Côté contrats, c’est plutôt rassurant : le CDI domine, avec la possibilité de cumuler une activité hospitalière et un exercice en libéral. Certains addictologues choisissent même le temps partiel pour diversifier leurs missions.
Évolution professionnelle de l’addictologue : peux-tu viser encore plus haut ?
Spoiler : oui. Après quelques années de pratique, plusieurs portes s’ouvrent. Tu peux prendre la tête d’un service d’addictologie à l’hôpital ou devenir médecin responsable d’un CSAPA : un poste qui mêle management, stratégie de soins et coordination d’équipe.
Envie de te spécialiser encore davantage ? La tabacologie, les addictions comportementales ou l’accompagnement de publics spécifiques (adolescents, détenus, personnes en grande précarité) sont autant de niches où l’expertise peut faire la différence.

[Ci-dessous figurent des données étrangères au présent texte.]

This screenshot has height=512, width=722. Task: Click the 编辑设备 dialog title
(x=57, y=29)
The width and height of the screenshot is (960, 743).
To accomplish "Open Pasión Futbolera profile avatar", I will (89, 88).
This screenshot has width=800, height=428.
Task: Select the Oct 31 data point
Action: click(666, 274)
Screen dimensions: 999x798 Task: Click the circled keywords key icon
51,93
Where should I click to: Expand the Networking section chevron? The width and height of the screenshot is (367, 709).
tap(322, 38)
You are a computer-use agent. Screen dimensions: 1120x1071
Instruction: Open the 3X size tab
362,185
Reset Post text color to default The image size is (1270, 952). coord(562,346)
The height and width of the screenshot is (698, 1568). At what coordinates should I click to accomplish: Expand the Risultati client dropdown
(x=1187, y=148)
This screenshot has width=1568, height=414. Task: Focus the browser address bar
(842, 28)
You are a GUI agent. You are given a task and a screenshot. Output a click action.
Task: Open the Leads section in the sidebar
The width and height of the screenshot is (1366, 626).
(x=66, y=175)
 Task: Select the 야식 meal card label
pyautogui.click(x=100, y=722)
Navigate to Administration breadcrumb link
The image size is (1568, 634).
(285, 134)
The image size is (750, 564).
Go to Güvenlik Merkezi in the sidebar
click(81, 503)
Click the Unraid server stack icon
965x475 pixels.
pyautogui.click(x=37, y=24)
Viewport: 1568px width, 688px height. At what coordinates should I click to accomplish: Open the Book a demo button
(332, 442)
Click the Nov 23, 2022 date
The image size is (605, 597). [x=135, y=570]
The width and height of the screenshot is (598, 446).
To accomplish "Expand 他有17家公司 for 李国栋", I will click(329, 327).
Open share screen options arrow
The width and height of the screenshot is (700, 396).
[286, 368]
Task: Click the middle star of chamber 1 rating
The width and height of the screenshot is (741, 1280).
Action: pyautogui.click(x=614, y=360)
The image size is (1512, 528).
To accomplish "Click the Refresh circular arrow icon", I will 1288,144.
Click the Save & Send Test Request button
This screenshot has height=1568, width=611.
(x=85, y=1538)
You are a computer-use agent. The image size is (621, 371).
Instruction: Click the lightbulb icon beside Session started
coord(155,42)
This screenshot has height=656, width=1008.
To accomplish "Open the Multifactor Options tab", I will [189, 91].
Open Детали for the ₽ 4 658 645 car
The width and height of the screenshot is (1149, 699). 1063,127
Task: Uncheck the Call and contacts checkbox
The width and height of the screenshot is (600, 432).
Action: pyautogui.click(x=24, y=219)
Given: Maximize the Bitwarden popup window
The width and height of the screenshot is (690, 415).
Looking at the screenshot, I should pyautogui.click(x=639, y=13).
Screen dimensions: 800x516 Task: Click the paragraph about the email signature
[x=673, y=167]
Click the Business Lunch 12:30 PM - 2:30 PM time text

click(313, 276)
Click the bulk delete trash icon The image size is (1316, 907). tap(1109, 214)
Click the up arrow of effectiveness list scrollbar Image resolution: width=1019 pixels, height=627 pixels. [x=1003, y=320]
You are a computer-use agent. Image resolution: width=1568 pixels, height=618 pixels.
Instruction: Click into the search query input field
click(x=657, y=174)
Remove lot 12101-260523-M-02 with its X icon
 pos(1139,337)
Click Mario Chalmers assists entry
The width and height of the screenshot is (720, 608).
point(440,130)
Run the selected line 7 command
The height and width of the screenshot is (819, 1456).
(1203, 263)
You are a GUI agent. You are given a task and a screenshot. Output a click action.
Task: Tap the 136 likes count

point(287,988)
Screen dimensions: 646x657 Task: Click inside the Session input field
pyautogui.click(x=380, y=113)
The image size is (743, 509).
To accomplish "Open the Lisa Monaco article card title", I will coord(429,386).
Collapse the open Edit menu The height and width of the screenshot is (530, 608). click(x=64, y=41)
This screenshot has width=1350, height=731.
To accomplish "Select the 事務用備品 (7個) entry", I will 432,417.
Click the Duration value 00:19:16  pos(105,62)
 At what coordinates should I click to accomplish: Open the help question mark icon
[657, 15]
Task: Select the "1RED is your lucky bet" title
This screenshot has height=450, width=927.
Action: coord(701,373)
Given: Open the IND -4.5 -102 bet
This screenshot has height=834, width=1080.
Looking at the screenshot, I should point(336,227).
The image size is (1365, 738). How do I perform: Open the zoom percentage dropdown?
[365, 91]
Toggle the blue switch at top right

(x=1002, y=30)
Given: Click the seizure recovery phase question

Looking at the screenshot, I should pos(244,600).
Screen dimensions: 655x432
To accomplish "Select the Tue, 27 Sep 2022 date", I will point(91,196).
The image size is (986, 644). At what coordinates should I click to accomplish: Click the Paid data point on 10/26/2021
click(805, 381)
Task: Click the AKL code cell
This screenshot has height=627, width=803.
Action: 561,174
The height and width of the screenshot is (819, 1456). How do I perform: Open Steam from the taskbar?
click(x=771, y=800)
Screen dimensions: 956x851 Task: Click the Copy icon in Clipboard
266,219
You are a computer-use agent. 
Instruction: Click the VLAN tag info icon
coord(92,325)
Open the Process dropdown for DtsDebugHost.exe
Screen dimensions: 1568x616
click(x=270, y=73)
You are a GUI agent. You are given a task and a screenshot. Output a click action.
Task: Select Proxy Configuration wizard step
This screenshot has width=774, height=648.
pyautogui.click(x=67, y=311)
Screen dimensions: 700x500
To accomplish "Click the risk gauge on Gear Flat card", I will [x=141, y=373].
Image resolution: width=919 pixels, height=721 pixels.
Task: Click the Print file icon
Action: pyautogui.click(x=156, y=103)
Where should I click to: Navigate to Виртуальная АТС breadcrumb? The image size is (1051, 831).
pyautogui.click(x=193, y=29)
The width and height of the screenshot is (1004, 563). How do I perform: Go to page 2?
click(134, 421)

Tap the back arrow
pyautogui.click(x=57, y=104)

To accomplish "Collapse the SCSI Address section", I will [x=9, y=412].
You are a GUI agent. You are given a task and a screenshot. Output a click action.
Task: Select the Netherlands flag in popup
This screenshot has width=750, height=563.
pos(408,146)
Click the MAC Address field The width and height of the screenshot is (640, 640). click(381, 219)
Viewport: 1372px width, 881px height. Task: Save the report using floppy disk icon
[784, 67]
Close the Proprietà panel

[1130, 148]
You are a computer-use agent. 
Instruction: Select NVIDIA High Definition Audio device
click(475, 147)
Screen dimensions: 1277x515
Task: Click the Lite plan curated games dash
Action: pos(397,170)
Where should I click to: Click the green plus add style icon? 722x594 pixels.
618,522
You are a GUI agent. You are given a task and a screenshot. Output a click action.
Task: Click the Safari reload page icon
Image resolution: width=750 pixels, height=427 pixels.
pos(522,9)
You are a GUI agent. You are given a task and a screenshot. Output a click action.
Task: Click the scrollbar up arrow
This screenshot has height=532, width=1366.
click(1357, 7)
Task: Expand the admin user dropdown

Salaire d’un addictologue : entre vocation et rémunération
Addictologue débutant
- Salaire net mensuel : 2 500 € - 4 500 €
- Équivalent brut annuel : 38 000 € - 68 000 €
Addictologue expérimenté
- Salaire net mensuel : 7 000 € - 10 000 €
- Équivalent brut annuel : 105 500 € - 150 000 €
10 à 12 ans d’études, ça paye. Selon Hellowork, le salaire moyen d’un médecin addictologue s’élève entre 50 000 et 80 000 € brut par an, soit entre 3 300 et 5 300 € net par mois.
En secteur public, ta rémunération suit la grille de la fonction publique hospitalière : elle démarre autour de 4 000 € brut mensuels pour un praticien hospitalier et grimpe avec l’ancienneté, les échelons et les indemnités de gardes ou d’astreintes. En libéral, les revenus peuvent être nettement supérieurs, mais tu dois composer avec les charges d’installation et la gestion de ton cabinet.